Denise O’Sullivan and Emily Murphy are both suspended for the World Cup qualifier, forcing Carla Ward into an early test of her depth. It is the sort of disruption managers dread and opportunists crave. Barrett, very much in the latter category, is right in the middle of that conversation.
The Donegal forward has not started a competitive game for Ireland since May of last year, away to Turkey in the Nations League. Since then, the bench has been her regular vantage point. Impact roles. Late cameos. The “super-sub” tag that attached itself to her the night she sent Ireland to a first World Cup with that famous finish at Hampden Park has never really loosened its grip.
“That ‘super-sub’ label has kind of been hanging over my head for a long time now,” she admitted, a line that says as much about her patience as it does about her frustration.
Ward has options. Abbie Larkin, bright and inventive, looks the most obvious like-for-like to step in for Murphy. Saoirse Noonan is banging on the door as well after another prolific season with Celtic. They are the frontrunners on paper.
But form abroad has a way of cutting through a pecking order. Barrett’s move to RC Strasbourg in January dropped her into a higher gear: five goals in six starts in the French Première Ligue, a run that sharpened her edge and her argument in one go. When a striker is scoring at that clip in a top league, managers notice.

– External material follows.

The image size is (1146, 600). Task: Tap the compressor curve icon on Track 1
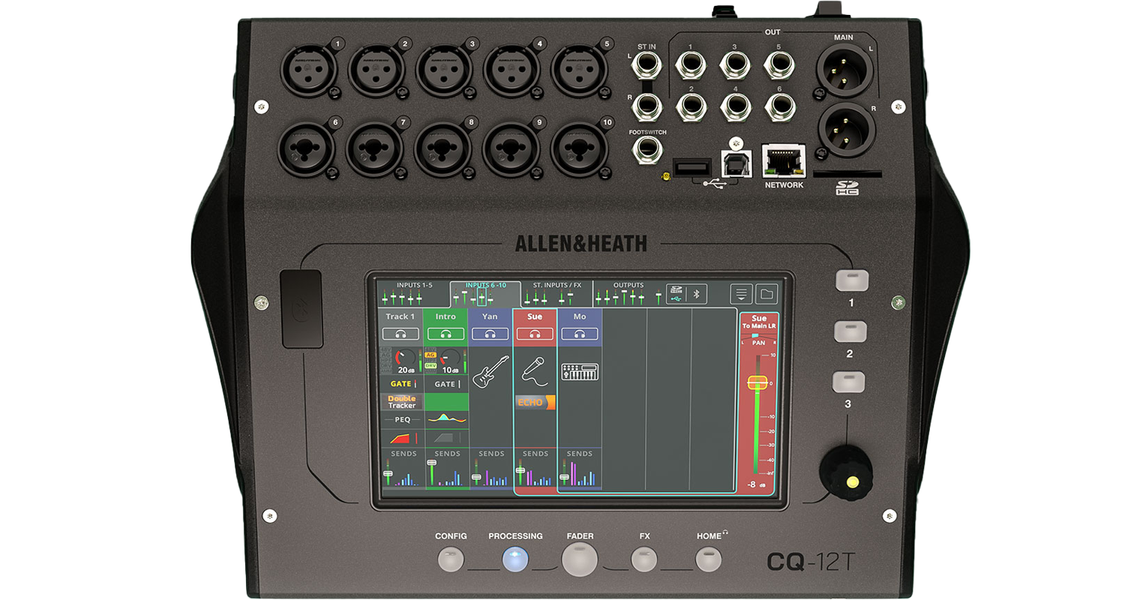401,438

She knows the narrative. She also knows her job.
“Sometimes I think I’m a wee bit unlucky not to get the nod,” she said, before quickly drawing a line under any hint of sulking. “But I’m also the type of person that if it’s not a starting position I get, I have to be ready to come on at any stage.
“It’s no good for anyone if I’m running around with a miserable face on me, because at the end of the day it’s not about me, it’s about everyone. When you carry yourself in that light, the opportunities come – and I never have any doubt that I’m ready to go when they do.”

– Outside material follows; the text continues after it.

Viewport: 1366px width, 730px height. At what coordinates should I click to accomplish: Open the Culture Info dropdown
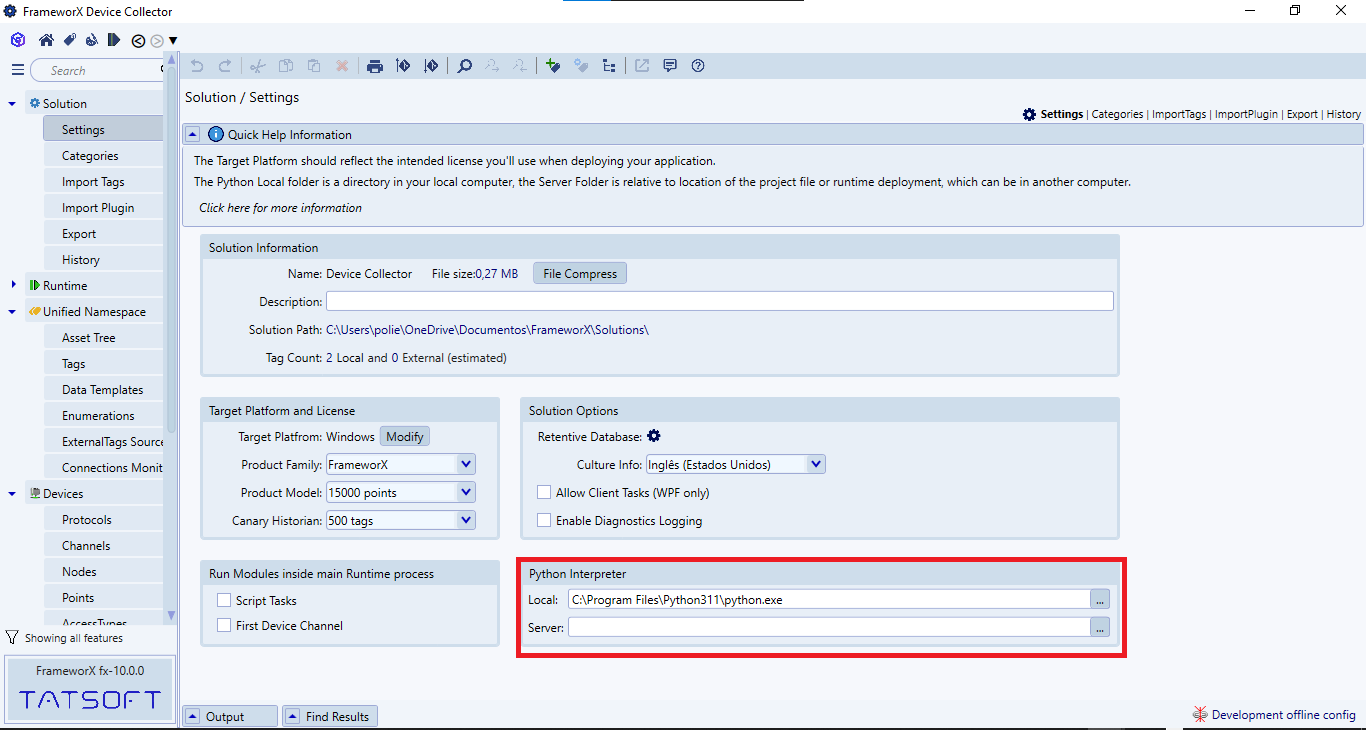[815, 464]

That attitude has travelled with her across a career built on risk and reinvention. From Peamount United to FC Köln, Turbine Potsdam, Standard Liège and now Strasbourg, Barrett has never been afraid to pack a bag and chase a better version of herself.

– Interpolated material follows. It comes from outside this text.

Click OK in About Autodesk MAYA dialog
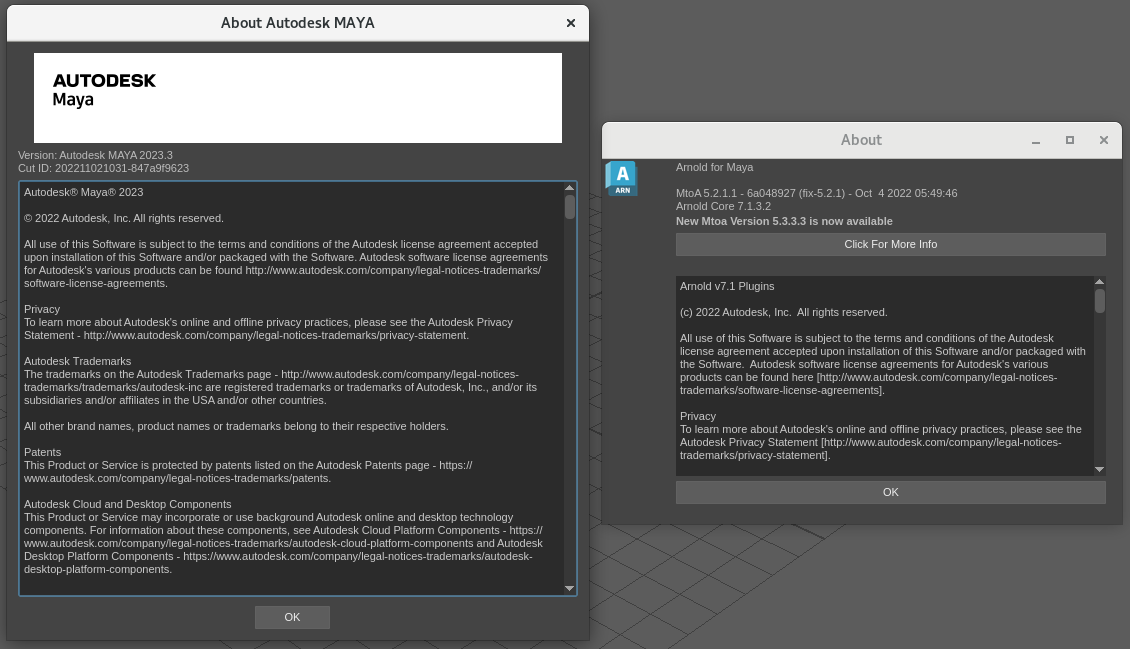The image size is (1130, 649). tap(292, 617)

While 21 of Ward’s 25-player squad are based in England or Scotland, Barrett has taken the longer road and the different dressing rooms. She believes it has changed her, as a footballer and as a person.
“I don’t know what it is about being away from home and being in different countries, but I’ve just really loved that new-culture aspect and the different types of football I’ve played in Germany, Belgium and now France,” she said.
“And the football in each country is so diverse, it’s something that I feel has really, really helped shape my game in a positive way. Working with different coaches, different expectations, learning new languages, it’s something I’ve really enjoyed. And as much as I love playing football, life is too short to be stuck in one box all the time – so I’ve really enjoyed that aspect of it as well.”
For someone who jokes she was never much good at languages in school, she has thrown herself into them out of necessity. Seven years on the continent have forced the issue. Now, as she puts it, “I speak French with a Donegal accent.”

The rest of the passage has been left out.